CVE-2025-5266: 
Mozilla Firefox vulnerability analysis and mitigation

Script elements loading cross-origin resources generated load and error events which leaked information enabling XS-Leaks attacks. This vulnerability, identified as CVE-2025-5266, affects Firefox versions below 139 and Firefox ESR versions below 128.11. The vulnerability was discovered by Jakub Szymsza and was publicly disclosed on May 27, 2025 (Mozilla Advisory, NVD).

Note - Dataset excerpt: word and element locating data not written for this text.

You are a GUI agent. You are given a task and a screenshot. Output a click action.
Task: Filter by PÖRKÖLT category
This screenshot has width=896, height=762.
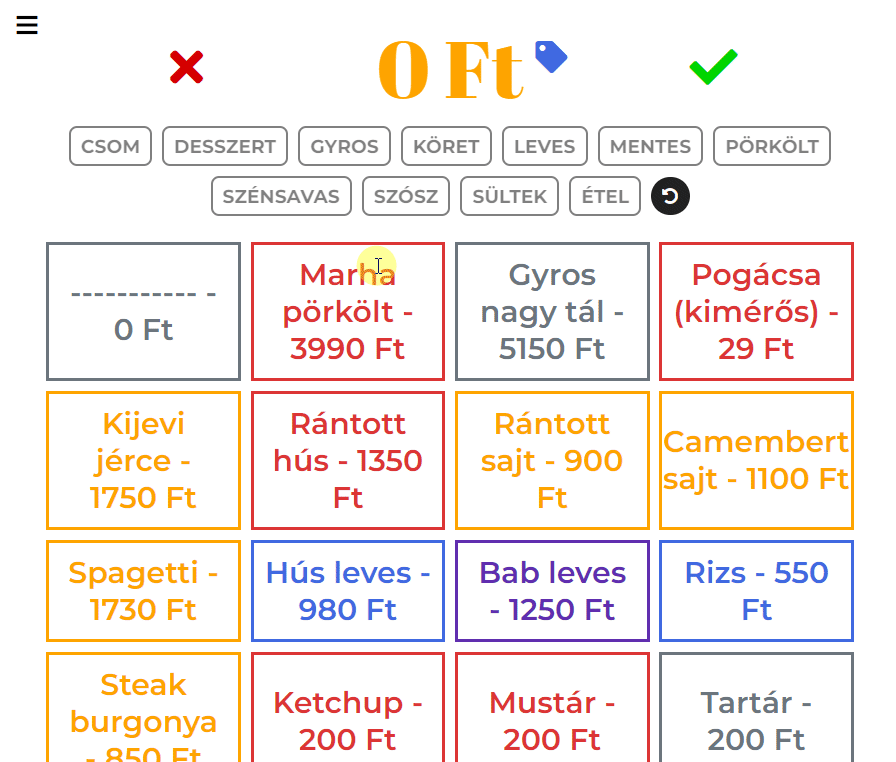[x=772, y=146]
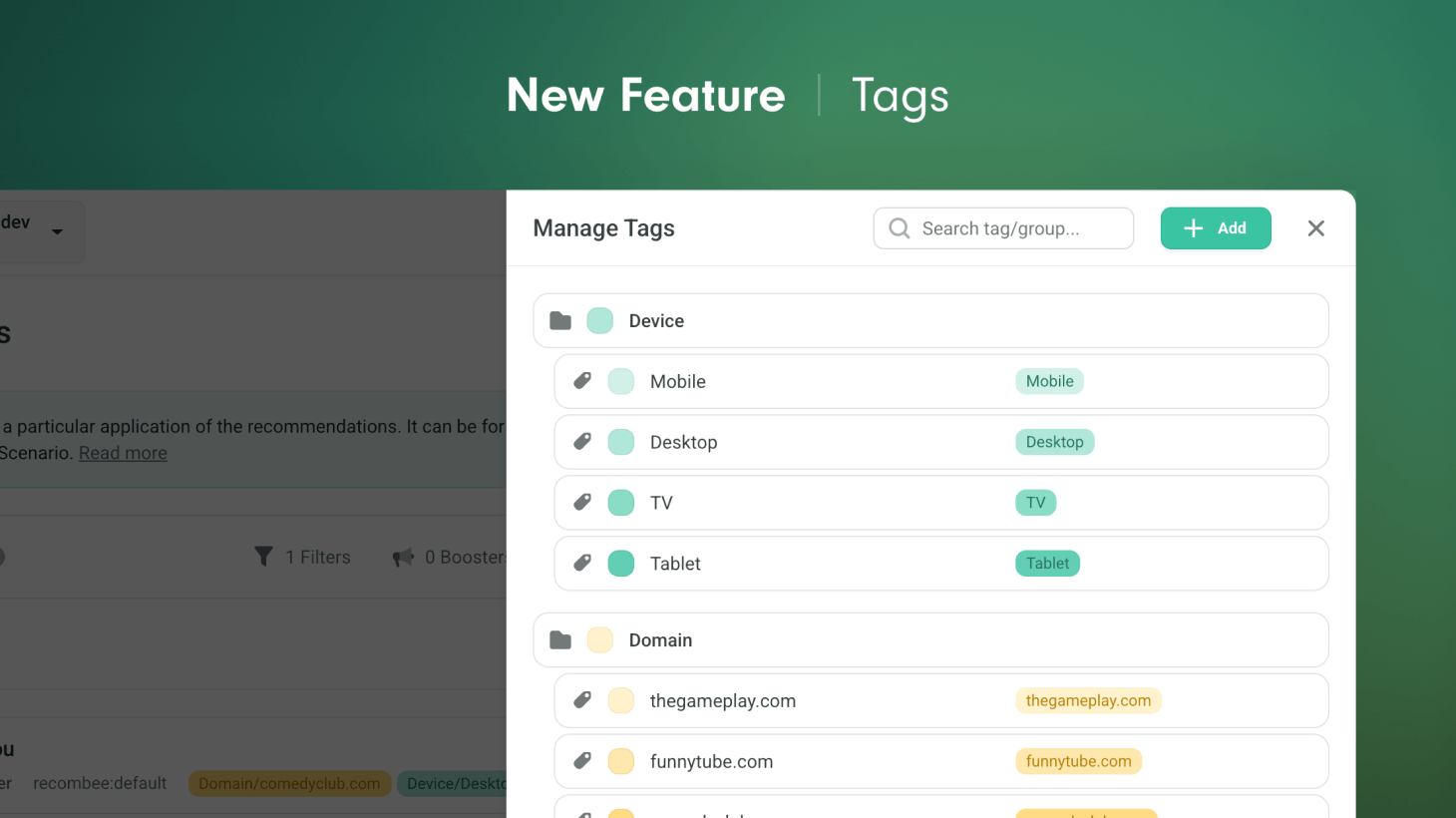Click the tag icon in TV row
Viewport: 1456px width, 818px height.
point(582,503)
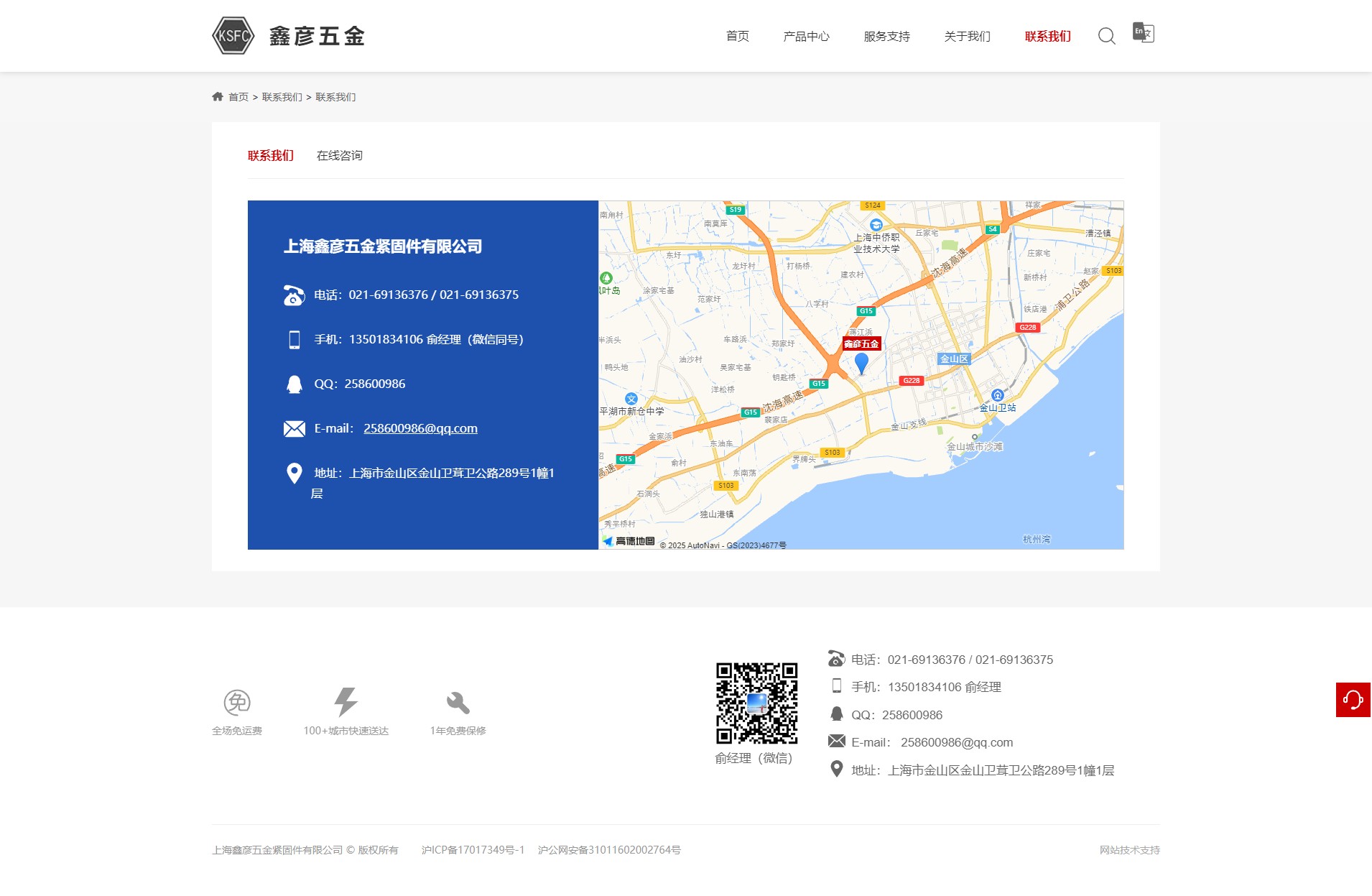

The vulnerability has been assigned a CVSS v3.1 base score of 6.5 (Medium) with the vector string CVSS:3.1/AV:N/AC:L/PR:N/UI:N/S:U/C:L/I:L/A:N. It is classified under CWE-200 (Exposure of Sensitive Information to an Unauthorized Actor). The flaw specifically involves script elements that generate load and error events when loading cross-origin resources, which can be exploited for cross-origin information leakage through XS-Leaks attacks (NVD).

The vulnerability enables cross-origin information leakage through XS-Leaks attacks, potentially exposing sensitive data to unauthorized actors. The moderate severity rating indicates significant security implications for affected systems (Mozilla Advisory).

Users are advised to update to Firefox version 139 or Firefox ESR version 128.11, which contain patches for this vulnerability. The fix was released on May 27, 2025, as part of a larger security update addressing multiple vulnerabilities (Mozilla Advisory).